Saved data entries

= = = = = = =

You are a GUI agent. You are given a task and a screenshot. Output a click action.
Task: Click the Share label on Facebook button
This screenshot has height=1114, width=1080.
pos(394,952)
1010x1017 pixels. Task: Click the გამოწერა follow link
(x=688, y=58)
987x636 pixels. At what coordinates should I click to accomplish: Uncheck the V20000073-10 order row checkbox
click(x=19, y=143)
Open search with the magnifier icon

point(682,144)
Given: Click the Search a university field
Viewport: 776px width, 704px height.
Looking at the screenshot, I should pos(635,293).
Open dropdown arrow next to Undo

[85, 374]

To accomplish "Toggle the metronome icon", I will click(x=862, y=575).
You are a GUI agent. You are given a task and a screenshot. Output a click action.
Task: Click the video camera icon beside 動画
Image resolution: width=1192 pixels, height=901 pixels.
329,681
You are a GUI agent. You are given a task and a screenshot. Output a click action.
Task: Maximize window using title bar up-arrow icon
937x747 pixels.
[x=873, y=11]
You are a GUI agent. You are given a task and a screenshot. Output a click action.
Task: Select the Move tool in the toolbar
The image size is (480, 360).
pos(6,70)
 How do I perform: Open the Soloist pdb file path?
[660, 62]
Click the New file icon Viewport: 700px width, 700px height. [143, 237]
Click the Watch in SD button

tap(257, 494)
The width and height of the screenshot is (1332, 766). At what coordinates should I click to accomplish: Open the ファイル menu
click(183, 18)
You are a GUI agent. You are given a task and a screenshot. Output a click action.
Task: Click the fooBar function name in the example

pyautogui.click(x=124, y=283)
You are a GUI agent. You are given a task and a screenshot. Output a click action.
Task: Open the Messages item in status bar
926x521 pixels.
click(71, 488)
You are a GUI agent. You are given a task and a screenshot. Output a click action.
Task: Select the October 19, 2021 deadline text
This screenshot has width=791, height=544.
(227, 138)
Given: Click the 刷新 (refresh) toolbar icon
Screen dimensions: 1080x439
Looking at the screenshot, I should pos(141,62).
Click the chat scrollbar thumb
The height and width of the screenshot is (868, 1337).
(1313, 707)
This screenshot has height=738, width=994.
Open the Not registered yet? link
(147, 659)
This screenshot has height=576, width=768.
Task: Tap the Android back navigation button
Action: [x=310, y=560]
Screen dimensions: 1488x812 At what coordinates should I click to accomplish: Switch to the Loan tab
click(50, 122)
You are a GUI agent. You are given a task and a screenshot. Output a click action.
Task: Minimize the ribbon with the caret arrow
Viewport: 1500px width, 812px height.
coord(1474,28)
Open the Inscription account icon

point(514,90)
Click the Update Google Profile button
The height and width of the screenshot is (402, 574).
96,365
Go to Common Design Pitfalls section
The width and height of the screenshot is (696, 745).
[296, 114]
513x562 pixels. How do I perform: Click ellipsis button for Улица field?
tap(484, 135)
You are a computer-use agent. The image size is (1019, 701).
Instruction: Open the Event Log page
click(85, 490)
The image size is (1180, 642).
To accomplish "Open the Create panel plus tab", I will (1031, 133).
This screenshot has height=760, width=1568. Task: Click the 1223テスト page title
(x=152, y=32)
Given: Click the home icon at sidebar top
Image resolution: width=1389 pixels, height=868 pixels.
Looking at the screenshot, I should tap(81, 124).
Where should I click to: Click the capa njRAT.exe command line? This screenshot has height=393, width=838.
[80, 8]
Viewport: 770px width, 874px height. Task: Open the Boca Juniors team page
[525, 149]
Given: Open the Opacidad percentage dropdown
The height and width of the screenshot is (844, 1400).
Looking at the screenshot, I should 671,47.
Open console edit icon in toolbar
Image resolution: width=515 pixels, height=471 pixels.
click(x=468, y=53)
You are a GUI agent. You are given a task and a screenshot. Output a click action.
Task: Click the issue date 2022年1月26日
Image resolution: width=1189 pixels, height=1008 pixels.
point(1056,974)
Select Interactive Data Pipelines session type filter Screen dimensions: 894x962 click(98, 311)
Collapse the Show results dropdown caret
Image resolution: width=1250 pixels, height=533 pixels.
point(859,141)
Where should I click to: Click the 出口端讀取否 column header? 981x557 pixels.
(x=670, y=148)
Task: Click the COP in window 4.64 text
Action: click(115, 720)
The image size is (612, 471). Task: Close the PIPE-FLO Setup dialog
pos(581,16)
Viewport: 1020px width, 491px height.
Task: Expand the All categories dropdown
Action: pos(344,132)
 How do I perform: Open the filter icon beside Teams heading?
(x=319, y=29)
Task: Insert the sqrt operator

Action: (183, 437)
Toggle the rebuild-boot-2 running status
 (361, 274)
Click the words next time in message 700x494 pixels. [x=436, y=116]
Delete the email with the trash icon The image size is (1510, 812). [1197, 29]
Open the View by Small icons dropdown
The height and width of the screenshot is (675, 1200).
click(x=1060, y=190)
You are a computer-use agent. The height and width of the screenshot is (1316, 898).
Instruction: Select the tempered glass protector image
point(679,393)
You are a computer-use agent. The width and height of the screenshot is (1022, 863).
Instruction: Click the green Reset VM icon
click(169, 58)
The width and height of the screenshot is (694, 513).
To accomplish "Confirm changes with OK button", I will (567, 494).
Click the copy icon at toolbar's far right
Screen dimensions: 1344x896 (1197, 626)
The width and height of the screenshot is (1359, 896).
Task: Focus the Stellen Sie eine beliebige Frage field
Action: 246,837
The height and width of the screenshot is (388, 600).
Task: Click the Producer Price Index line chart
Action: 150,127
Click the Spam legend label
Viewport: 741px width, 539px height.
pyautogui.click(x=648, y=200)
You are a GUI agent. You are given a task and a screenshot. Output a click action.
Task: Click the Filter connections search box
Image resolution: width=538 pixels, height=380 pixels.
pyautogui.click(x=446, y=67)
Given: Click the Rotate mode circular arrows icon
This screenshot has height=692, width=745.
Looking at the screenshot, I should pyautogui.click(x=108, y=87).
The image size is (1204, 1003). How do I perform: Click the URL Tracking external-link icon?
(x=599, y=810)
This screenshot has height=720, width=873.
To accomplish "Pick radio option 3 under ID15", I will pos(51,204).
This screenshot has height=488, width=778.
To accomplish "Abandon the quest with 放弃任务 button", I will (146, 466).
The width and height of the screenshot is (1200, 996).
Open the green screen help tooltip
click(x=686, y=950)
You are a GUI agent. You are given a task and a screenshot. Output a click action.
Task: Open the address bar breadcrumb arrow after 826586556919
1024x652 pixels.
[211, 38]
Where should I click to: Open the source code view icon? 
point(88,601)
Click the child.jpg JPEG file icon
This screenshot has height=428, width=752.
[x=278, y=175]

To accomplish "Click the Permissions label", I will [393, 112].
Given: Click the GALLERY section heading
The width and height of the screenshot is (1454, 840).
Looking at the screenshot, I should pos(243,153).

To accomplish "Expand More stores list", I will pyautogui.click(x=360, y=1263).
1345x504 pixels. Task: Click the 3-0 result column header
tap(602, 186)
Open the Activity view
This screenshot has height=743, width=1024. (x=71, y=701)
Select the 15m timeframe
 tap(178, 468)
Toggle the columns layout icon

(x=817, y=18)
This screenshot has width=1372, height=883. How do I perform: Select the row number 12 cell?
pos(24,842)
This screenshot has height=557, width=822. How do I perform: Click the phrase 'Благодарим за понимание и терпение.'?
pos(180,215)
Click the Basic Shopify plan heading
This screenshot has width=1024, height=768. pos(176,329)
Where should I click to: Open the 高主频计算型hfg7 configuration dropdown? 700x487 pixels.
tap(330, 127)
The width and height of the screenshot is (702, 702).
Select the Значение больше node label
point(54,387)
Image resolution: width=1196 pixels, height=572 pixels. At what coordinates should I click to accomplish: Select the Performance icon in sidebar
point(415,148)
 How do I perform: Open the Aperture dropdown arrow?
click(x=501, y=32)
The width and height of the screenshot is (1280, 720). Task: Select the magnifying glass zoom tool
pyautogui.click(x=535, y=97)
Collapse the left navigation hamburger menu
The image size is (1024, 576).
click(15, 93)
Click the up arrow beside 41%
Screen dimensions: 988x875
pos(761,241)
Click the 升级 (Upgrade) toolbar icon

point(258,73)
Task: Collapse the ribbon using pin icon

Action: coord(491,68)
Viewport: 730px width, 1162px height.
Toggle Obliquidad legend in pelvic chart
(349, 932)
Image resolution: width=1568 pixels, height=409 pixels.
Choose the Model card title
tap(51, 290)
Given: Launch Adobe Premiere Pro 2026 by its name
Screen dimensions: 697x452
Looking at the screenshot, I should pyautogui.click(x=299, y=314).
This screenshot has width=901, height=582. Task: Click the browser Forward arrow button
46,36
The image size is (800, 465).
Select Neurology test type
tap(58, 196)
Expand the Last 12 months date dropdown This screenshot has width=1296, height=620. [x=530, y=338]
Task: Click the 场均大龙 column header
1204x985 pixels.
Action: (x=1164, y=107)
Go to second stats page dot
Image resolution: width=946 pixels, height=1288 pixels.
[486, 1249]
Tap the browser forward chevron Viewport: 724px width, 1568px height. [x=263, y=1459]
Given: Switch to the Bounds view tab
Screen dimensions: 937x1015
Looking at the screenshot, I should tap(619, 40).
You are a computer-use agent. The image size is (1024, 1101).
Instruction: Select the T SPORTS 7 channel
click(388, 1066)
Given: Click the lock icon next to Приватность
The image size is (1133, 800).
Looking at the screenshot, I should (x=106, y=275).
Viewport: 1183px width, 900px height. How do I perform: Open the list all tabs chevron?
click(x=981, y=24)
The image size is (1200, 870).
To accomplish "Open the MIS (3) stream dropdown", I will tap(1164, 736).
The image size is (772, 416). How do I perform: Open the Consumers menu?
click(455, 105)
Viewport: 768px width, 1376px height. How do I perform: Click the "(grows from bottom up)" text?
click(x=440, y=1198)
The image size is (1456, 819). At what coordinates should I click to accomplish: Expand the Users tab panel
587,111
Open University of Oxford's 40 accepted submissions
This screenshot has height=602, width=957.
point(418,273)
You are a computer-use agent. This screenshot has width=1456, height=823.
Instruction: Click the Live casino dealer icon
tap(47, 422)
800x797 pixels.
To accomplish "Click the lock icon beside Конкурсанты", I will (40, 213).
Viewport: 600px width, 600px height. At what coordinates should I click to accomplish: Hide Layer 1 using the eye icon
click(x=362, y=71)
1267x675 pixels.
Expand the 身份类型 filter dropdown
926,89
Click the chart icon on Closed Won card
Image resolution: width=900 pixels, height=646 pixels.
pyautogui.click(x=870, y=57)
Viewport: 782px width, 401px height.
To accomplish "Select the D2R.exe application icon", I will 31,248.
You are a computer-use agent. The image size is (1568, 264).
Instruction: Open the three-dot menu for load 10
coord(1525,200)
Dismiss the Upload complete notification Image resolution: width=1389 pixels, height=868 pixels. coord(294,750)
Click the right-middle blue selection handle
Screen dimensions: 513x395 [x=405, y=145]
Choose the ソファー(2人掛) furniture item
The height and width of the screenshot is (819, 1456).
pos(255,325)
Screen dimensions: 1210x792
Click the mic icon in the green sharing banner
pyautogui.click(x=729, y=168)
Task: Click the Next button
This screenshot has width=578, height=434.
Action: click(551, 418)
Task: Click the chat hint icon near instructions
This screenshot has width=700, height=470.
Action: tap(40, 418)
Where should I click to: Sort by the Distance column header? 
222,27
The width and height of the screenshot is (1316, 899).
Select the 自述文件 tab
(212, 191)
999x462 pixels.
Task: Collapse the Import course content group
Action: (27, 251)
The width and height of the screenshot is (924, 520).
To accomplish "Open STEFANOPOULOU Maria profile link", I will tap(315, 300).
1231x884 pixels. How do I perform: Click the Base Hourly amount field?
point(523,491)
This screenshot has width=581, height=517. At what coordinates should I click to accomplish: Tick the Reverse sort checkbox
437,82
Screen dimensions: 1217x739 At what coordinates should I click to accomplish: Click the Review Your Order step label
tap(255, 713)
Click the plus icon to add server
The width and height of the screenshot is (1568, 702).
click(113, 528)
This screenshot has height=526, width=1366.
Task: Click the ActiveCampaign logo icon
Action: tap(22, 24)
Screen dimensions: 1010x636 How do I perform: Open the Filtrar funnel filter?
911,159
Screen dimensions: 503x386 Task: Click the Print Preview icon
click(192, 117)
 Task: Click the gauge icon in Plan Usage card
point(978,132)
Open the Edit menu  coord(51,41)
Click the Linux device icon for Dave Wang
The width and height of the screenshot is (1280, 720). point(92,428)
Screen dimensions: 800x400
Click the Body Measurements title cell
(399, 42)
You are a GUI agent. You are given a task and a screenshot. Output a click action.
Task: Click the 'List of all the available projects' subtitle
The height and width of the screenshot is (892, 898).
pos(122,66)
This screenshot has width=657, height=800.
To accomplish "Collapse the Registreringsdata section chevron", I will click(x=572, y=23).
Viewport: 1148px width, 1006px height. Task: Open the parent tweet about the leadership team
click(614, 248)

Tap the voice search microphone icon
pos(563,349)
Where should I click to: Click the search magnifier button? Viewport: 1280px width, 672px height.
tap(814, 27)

= = = = = = =

ACTIVITY: The lines needed are the ones from the first line of the entries through the line that contains "Given: Click the 刷新 (refresh) toolbar icon", given again without any change.

WRITTEN REPLY:
You are a GUI agent. You are given a task and a screenshot. Output a click action.
Task: Click the Share label on Facebook button
This screenshot has height=1114, width=1080.
pos(394,952)
1010x1017 pixels. Task: Click the გამოწერა follow link
(x=688, y=58)
987x636 pixels. At what coordinates should I click to accomplish: Uncheck the V20000073-10 order row checkbox
click(x=19, y=143)
Open search with the magnifier icon

point(682,144)
Given: Click the Search a university field
Viewport: 776px width, 704px height.
Looking at the screenshot, I should pos(635,293).
Open dropdown arrow next to Undo

[85, 374]

To accomplish "Toggle the metronome icon", I will click(x=862, y=575).
You are a GUI agent. You are given a task and a screenshot. Output a click action.
Task: Click the video camera icon beside 動画
Image resolution: width=1192 pixels, height=901 pixels.
329,681
You are a GUI agent. You are given a task and a screenshot. Output a click action.
Task: Maximize window using title bar up-arrow icon
937x747 pixels.
[x=873, y=11]
You are a GUI agent. You are given a task and a screenshot. Output a click action.
Task: Select the Move tool in the toolbar
The image size is (480, 360).
pos(6,70)
 How do I perform: Open the Soloist pdb file path?
[660, 62]
Click the New file icon Viewport: 700px width, 700px height. [143, 237]
Click the Watch in SD button

tap(257, 494)
The width and height of the screenshot is (1332, 766). At what coordinates should I click to accomplish: Open the ファイル menu
click(183, 18)
You are a GUI agent. You are given a task and a screenshot. Output a click action.
Task: Click the fooBar function name in the example

pyautogui.click(x=124, y=283)
You are a GUI agent. You are given a task and a screenshot. Output a click action.
Task: Open the Messages item in status bar
926x521 pixels.
click(71, 488)
You are a GUI agent. You are given a task and a screenshot. Output a click action.
Task: Select the October 19, 2021 deadline text
This screenshot has width=791, height=544.
(227, 138)
Given: Click the 刷新 (refresh) toolbar icon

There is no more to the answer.